ETF News

LSE and Lehman start European dark pool platform

LONDON (Reuters) - The London Stock Exchange LSE.L plans to set up a pan-European, off-bourse trading platform with Lehman Brothers LEH.N, the groups said, to fend off start-up rivals hurting LSE's business.

The exterior of the world headquarters for Lehman Brothers is seen in New York June 4, 2008. REUTERS/Brendan McDermid

The joint venture called Baikal would offer access to securities across 14 European countries in a so-called dark liquidity trading pool that also offered algorithmic, or computer-driven, trading functions.

“Baikal aims to address the growing complexity of order execution (...) by allowing (...) participants to trade larger orders in a trusted environment, thereby minimizing market impact,” the groups said on Thursday.

The joint venture will start business in the first quarter of 2009, the groups said, and will be headed by LSE’s chief executive, Clara Furse.

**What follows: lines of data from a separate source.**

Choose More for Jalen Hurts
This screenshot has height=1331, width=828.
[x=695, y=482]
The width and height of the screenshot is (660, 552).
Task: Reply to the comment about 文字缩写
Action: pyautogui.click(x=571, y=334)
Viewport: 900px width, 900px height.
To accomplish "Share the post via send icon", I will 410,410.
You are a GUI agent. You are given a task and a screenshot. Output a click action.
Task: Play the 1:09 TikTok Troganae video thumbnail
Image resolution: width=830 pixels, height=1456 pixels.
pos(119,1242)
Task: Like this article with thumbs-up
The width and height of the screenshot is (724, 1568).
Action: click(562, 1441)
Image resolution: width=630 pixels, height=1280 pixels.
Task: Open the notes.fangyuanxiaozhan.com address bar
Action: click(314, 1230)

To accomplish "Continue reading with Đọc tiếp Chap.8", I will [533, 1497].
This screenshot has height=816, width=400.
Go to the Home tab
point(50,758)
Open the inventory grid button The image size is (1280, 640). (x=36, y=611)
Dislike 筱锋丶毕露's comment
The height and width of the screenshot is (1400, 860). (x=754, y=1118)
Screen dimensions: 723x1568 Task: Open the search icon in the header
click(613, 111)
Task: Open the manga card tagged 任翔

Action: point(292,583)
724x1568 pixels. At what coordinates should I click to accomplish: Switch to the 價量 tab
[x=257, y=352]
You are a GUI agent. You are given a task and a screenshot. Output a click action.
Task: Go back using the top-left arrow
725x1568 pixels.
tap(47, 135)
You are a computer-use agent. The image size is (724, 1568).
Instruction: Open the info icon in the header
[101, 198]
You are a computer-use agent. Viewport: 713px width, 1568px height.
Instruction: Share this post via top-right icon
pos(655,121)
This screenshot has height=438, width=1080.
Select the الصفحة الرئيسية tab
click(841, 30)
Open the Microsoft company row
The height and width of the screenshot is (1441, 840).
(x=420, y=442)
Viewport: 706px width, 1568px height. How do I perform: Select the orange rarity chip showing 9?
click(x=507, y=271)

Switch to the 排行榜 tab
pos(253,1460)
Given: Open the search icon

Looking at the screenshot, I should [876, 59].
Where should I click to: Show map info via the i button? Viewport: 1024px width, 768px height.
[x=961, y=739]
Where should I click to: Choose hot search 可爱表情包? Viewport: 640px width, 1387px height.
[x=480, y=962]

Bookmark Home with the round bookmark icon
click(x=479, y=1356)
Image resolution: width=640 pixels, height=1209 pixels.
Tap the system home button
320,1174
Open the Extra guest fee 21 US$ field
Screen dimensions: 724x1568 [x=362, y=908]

The move comes a day after Project Turquoise, an alternative European cash equities trading platform established by a group of big investment banks, said it would go live on August 18.

On Tuesday, NYSE Euronext NYX.N bought 25 percent of the Doha Securities Market for $250 million as western exchanges are looking to boost their presence in booming emerging markets as business in America and Europe slows.

Shares in LSE, Europe’s biggest stock market, have fallen over 50 percent this year amid fears it is losing market share to new trading platforms such as Nomura-owned Instinet’s Chi-X, which offer faster trading execution times.

LSE shares were 5 percent lower, after jumping more than 11 percent in the previous session when Qatar’s sovereign wealth fund said it was in talks with London and German stock exchanges for new partnerships.

Rising dissatisfaction from hedge funds with traditional stock exchanges and the European Union’s new MiFID market abuse regulation have sparked the birth of an entire generation of alternative trading venues.

LSE shareholders were enjoying a Middle-Eastern bidding war for the exchange’s business only nine months ago, but much of the takeover speculation has disappeared, now that the exchange’s future looks much tougher and Qatar holds a 15 percent stake in the London-based company.